Y en el otro extremo tenemos a Pedro. El Señor sabe que tiene que ir a Jerusalén porque esa es la voluntad de su Padre. Él no está pensando en sí mismo, no está calculando las ventajas y desventajas de ir a Jerusalén. El pensamiento del Señor es «Padre hágase tu voluntad». Mas, en el versículo 22 dice: «Entonces Pedro, tomándolo aparte»… Por favor, observe el cuadro: el Señor Jesús está hablando con sus discípulos y les dice que tiene que ir a Jerusalén, que le es necesario, pero Pedro lo saca de en medio de los discípulos y lo lleva a un lado y comienza a hablarle: «Señor, ten compasión de ti: en ninguna manera esto te acontezca».

Hermanos amados, ¿porqué piensan que Pedro hizo eso? Él amaba profundamente al Señor Jesús; pero el suyo era un amor meramente humano. Y cuando las cosas son meramente humanas, están siempre mezcladas. El alma del hombre siempre se busca a sí misma en todo lo que hace, así que, aunque Pedro amaba al Señor, también tenía un interés personal en el Señor. Había algo de Pedro invertido en el Señor. Si el Señor moría, todos sus proyectos, todo lo que él había invertido en el Señor, moriría con él. ¡Cuán grandes esperanzas había puesto Pedro en el Señor! ¡Cuántos anhelos! ¿No era el Señor quien consolaba, quien ayudaba a Pedro? ¿Cómo podía morir el Señor y dejarlo solo y abandonado? ¿Cómo podía el Señor ser tan duro y falto de sentimientos, como para no pensar en Pedro al decir esas cosas?
━━━━━━━━━━━━━━━━━━━━━━━━━━━━━━
## [Tareas propuestas]
1) ¿Cómo califica el fragmento sobre Pedro el amor que Pedro sentía por el Señor Jesús?
2) Prosiga el fragmento sobre Pedro a partir de su última oración.
El listado proviene de una fuente distinta.

## [Datos proporcionados]
━━━━━━━━━━━━━━━━━━━━━━━━━━━━━━
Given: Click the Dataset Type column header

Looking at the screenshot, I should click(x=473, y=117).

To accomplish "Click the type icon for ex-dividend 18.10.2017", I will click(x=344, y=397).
━━━━━━━━━━━━━━━━━━━━━━━━━━━━━━
## [Respuestas por tarea]
1) Como un amor meramente humano.

2)
¿Qué le parece a usted? ¿Cómo puede ser el Señor tan falto de sentimientos para pensar y hacer cosas que nos van a herir y nos van a dañar de esa manera?

Observe lo que hizo Pedro: se puso delante del Señor. El Señor iba siempre adelante, y si usted lee, dice que también aquí el Señor iba adelante. Esa es la posición correcta: Él adelante y nosotros detrás de él. No obstante, aquí Pedro caminó más rápido y se puso delante del Señor para estorbarlo y no dejarlo seguir.

Ahora, usted podrá sentir simpatía por Pedro, pero contemple lo que está haciendo al dar rienda suelta a sus emociones humanas. Está haciendo algo realmente muy grave: quiere desviar al Señor de su curso, y sacarlo de la voluntad del Padre. Entonces usted tiene que saber que detrás de Pedro actuaba alguien que siempre quiso sacar al Señor de la voluntad del Padre. ¿Quien era? ¡Satanás!

¿Se da cuenta de cuán grave es el asunto? Cuando nosotros dejamos que nuestra naturaleza humana tome la delantera y se anteponga al Señor, inmediatamente permitimos que Satanás entre para estorbar, dañar y destruir la obra de Dios. Vea usted el peligro. Por eso ellos no podían todavía hablar de Jesús el Cristo. La revelación y la palabra estaban, pero aún faltaban la vida y la experiencia.

¿Se imagina a este Pedro con las llaves del reino? Piénselo un momento. ¡Qué no habría hecho para preser-varse, salvarse, y agradarse a sí mismo! A veces tenemos profundas emociones y sentimientos, pero, por muy profundos que sean, no son necesariamente la voluntad de Dios. Pedro tenía profundos pensamientos y emociones con respecto al Señor, pero estaba equivocado, y tuvo que aprender la lección.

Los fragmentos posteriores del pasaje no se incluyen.